También otro François, de centro-derecha, que se presenta por tercera vez a las presidenciales galas sin tenerle miedo al “no hay dos sin tres”. El candidato del MODEM, aún tiene sus posibilidades frente a un Sarkozy poco convincente para la población y un Hollande que se mantiene en los sondeos.

Por último Eva, ecologista-verde, gran abogada que trabajó en el caso de la multinacional ELF, se presenta como una alternativa a todos los partidos que siguen el mismo sistema en el que nos encontramos: globalizado, liberal y de los mercados financieros.

Bien ya tenemos a nuestro mundillo.

Marine Le Pen aseguraba hace un par de semanas que en toda la región parisina de l’Île-de-France los franceses comen solo carne halal (el animal no está mareado ni aturdido, sino que se le mata directamente). Es decir que en todos los supermercados los consumidores franceses comerían carne halal.

Esa frase o palabra de Marine Le Pen, no fue inocente.

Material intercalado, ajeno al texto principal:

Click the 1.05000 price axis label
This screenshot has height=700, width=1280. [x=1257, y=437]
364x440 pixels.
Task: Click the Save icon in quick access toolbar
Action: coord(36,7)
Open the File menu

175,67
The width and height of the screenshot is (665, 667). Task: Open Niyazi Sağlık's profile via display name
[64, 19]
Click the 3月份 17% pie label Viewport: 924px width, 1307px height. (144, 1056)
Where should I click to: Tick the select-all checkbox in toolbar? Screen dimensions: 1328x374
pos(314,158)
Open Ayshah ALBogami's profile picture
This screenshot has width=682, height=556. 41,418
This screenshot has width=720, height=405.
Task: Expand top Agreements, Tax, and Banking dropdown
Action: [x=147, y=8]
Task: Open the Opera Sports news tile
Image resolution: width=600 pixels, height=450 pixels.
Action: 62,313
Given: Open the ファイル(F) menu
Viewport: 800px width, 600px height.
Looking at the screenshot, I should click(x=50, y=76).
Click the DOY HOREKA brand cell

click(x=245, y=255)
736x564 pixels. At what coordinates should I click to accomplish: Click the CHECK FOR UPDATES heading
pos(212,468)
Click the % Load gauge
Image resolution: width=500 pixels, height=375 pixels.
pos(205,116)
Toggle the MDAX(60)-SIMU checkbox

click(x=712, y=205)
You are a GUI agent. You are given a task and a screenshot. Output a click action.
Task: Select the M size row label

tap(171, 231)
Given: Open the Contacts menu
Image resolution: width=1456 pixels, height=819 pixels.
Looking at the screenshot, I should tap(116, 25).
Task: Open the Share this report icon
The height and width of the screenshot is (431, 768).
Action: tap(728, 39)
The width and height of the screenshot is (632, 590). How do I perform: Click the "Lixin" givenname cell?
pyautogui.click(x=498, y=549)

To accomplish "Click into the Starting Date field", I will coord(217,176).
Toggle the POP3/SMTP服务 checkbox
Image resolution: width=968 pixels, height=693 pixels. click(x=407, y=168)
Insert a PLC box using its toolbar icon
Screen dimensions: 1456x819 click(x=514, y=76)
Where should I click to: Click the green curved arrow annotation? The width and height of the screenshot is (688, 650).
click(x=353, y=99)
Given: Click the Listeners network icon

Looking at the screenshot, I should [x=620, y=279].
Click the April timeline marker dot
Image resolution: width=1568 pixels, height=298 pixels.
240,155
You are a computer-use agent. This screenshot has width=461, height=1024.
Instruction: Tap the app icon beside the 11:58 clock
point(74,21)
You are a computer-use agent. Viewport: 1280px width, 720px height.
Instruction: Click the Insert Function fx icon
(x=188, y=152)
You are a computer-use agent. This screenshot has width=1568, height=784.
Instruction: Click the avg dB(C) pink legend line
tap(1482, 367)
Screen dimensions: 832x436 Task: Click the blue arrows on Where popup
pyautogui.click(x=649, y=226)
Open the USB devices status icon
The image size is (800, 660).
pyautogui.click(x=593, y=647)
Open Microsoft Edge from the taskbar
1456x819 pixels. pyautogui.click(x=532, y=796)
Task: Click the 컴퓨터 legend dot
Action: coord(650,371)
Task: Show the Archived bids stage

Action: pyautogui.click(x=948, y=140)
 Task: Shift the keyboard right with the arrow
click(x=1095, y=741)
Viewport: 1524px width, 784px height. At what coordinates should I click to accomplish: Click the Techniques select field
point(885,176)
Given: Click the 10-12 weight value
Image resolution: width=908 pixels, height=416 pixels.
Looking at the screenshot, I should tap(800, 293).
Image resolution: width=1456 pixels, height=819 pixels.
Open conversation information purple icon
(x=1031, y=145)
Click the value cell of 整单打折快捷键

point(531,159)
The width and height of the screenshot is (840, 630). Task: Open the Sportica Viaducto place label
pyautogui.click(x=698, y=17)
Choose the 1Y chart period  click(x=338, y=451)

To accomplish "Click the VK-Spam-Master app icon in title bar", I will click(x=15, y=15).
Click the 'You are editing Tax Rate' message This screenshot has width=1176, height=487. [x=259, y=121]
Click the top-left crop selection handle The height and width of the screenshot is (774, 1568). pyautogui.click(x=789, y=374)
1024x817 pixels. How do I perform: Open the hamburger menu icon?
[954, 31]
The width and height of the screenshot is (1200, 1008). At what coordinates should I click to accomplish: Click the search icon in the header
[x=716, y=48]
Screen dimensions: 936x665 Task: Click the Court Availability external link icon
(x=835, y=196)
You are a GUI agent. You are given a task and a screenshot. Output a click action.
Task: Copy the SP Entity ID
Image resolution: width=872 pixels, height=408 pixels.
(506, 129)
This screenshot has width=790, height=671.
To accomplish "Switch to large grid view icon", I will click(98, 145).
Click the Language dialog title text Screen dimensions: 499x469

Al contrario. Halal, según los preceptos del Corán, es la forma en la que la carne debe comerse. Una oportunidad para la señora Le Pen de atacar a una religión que forma parte de la comunidad francesa.

Las declaraciones de la candidata pueden o no gustar. Pero lo que hicieron los medios de comunicación a lo largo de estas afirmaciones no fue más que seguirla en su juego y caer en la trampa, una vez más, del discurso político.

Por lo tanto, en vez de concentrarse en su programa electoral y en el de todos los candidatos, muchos de los grandes medios de comunicación  franceses, los que son los más vistos por la población, participan a que las polémicas, las anécdotas e historietas entre políticos se conviertan en el debate electoral cuando en realidad deberían centrarse en la precariedad de los jóvenes, la educación, la falta de servicios para los jubilados y de la constante pérdida de industrias.

Esta podría ser la respuesta a ¿por qué no te callas, Marine? o a ¿por qué no se debaten más en profundidad los programas electorales de todos los candidatos? : porque una vez más, desafortunadamente, para algunos medios, interesa más la polémica, la euforia de las palabras y la excitación del pueblo traducidas en grandes audiencias antes que el análisis en profundidad y la razón. La razón debería dominar un voto electoral, porque la Historia nos ha enseñado a lo que puede llevarnos un voto impulsivo, pasional y convencido de los extremos.